TEXT UNDER STUDY Start Marker

The lawyer defending a Pakistani doctor jailed after helping the CIA find Osama bin Laden is quitting the case because of death threats and alleged U.S. interference in the trial, the lawyer said Saturday.
"I am getting threats on a regular basis. Not only is my life in danger, my family is also in danger. I have therefore decided to quit," lawyer Samiullah Afridi said.
Afridi has been representing Dr. Shakil Afridi, who was jailed for 33 years for running a fake vaccination campaign in which he collected DNA samples that are believed to have helped the American intelligence agency finally pinpoint bin Laden after more than a decade of searching.
U.S. officials have hailed Afridi as a hero for helping pinpoint the fugitive Al-Qaeda chief before the secret May 2011 raid by U.S. Navy Seals in Abbottabad, Pakistan.
Afridi's sentence was later overturned. He is still in jail and undergoing a retrial, but his lawyer said the U.S. government was unduly interfering.

TEXT UNDER STUDY End Marker
DATASET RECORDS Start Marker

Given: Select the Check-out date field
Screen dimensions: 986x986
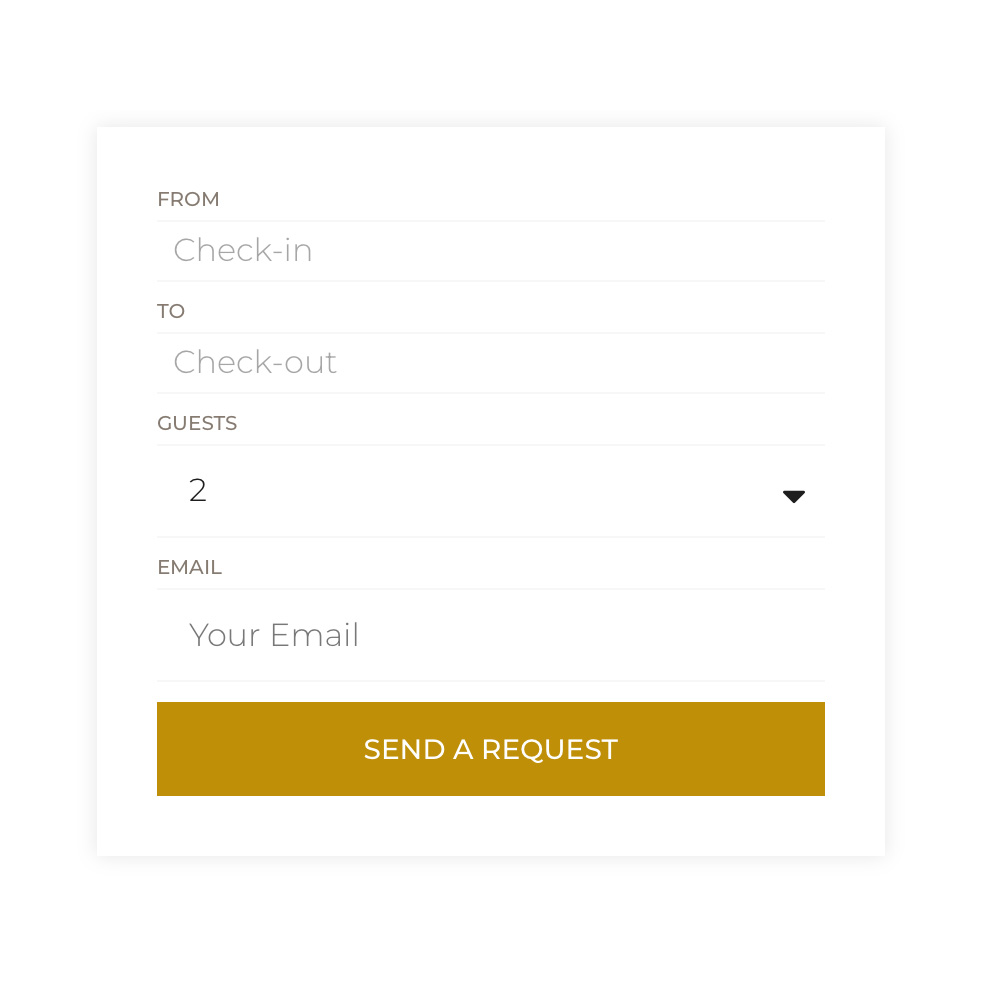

DATASET RECORDS End Marker
DATASET RECORDS Start Marker

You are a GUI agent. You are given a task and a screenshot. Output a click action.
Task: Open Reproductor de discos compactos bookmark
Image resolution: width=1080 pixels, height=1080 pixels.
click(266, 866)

DATASET RECORDS End Marker

#### [TASKS TO PERFORM]
**A)** In the article about the jailed Pakistani doctor, rewrite the stretch from "U.S. officials have" through "in Abbottabad, Pakistan.", swapping "hero" for "champion".
**B)** List every person named in the article about the jailed Pakistani doctor.
**C)** Carry on the article about the jailed Pakistani doctor from where it stops.

#### [RESPONSES TO THE TASKS]
**A)**
U.S. officials have hailed Afridi as a champion for helping pinpoint the fugitive Al-Qaeda chief before the secret May 2011 raid by U.S. Navy Seals in Abbottabad, Pakistan.

**B)**
Samiullah Afridi
Shakil Afridi
Osama bin Laden

**C)**
"The government of America is putting a lot of pressure on the Pakistani government for the release of Dr. Shakil Afridi," he said. "Our mission and our wish also was to get him released, but our courts are free and they have to work according to a set procedure. I therefore did not like America's unjustified pressure."
A U.S. embassy spokeswoman was not immediately able to comment on the allegations.
But the raid — and Afridi's jail sentence — severely strained relations between the United States and Pakistan, its nominal ally.
Pakistan's army was furious that the United States had mounted a military operation on its soil without advance warning. In turn, some U.S. leaders were suspicious that Pakistani security forces may have helped shield bin Laden.
After it emerged that Afridi had run a fake vaccination campaign as part of an effort to help the CIA find bin Laden, Pakistani authorities jailed him for alleged links to illegal armed groups.
The sentence provoked outrage in the United States and the government cut a symbolic $33 million from its aid package to Pakistan.
Several armed groups, including the Taliban, have threatened to kill Afridi if he is ever released.